85.
隔天是年初八。
华锐资本和其他企业一样,在这天开工。
南城芭蕾舞团的开工时间则是和各大中小学一致,等过元宵,才假期结束。
孟家的拜年从年初一拜到年十五,给足了春节仪式感。
孟宁年年都是从年初一吃到年十五,进度条过半,年初八这天,孟宁早起,看到镜子里的脸,圆了一圈,吓得整个人都清醒了。
门外传来敲门声。
刘白小声道:“宁宁,醒了吗?”
又响起孟川的声音:“让她睡会儿吧,咱俩去拜年得了,宁宁都这么大了,跟着过去,指不定又被催婚。”

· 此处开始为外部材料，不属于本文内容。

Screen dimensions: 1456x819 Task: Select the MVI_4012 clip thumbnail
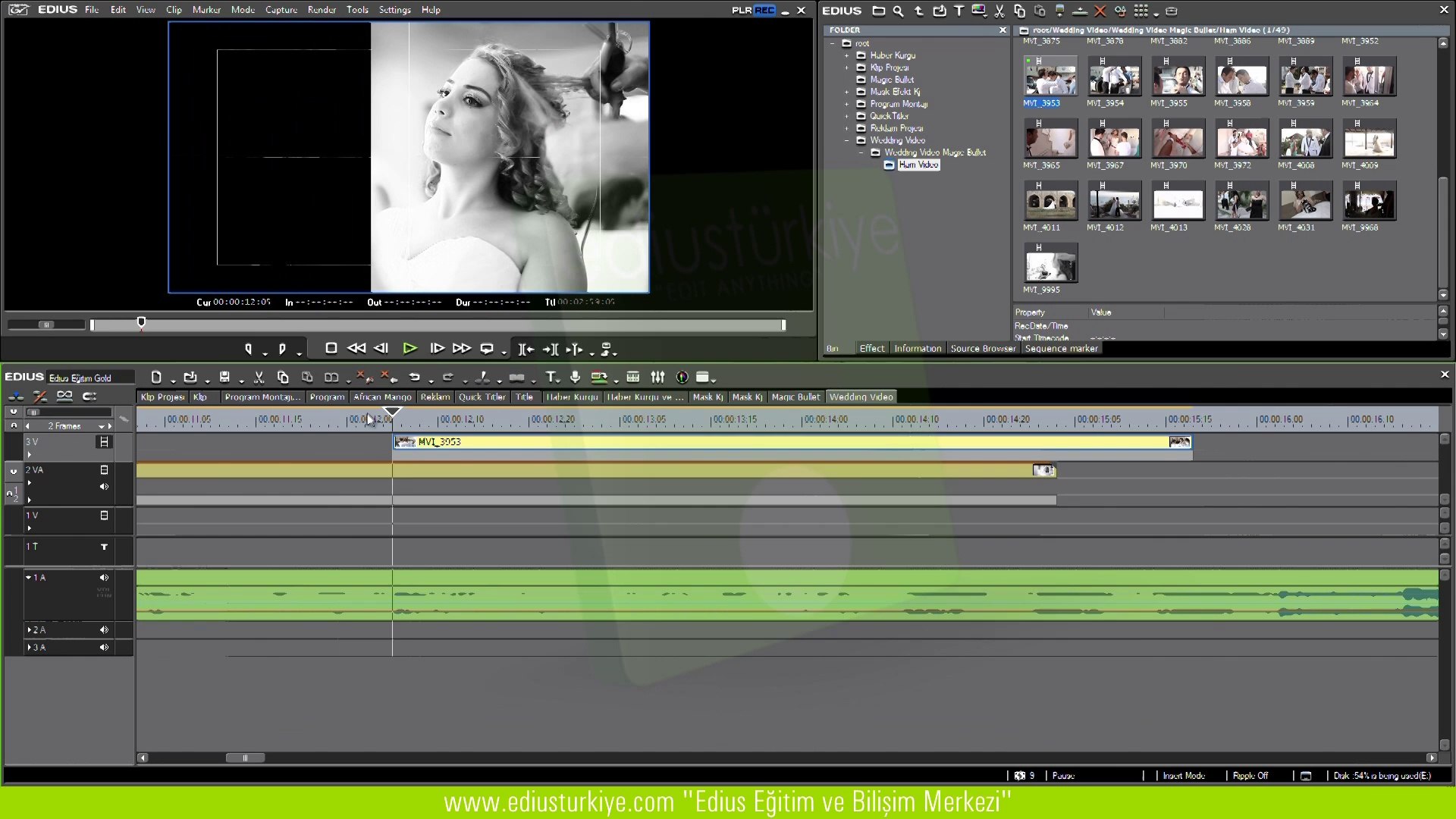tap(1114, 202)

刘白不满嘟囔:“催婚就催婚,反正我未来女婿非常拿得出手。”
孟川:“你不是不舍得她嫁人吗?”
刘白:“迟早也得舍得,哎……算了,让她睡会儿吧,咱们去拜年。”
说话声渐行渐远,很快,楼下车库的自动门开启,轿车轮胎碾压雪地,发出细碎声响。
徒留孟宁一人在家,面对体重秤上的数字,欲哭无泪。
因为暴涨的体重,孟宁决心轻断食几天,今天是第一天,刚准备吃午饭,就接到了江泽洲的电话,“……怎么这么安静,偷偷跑出来和我打电话的?”
昨晚睡觉前,孟宁和江泽洲说过今天要出去拜年的事儿。
孟宁解释:“我在家,没出去拜年。”
江泽洲:“怎么不去拜年?”
孟宁搪塞:“起晚了。”
手机那头的江泽洲笑了一下,好似在嘲讽她一点儿都不自律。
孟宁唇微抿,头微低,不说话。
知道她不好意思了,江泽洲主动道:“晚上我来接你?”
孟宁眨眼:“接我干什么?”
江泽洲无奈:“这么久没见,你不想我吗?”
窗户拉开一小道缝。
寒风无孔不入地钻进来,冷汽与暖气碰撞,孟宁的眼睫沾了一滴水珠,摇摇欲坠地,最后,因她眨眼的动作,水珠低落,滚进眼里。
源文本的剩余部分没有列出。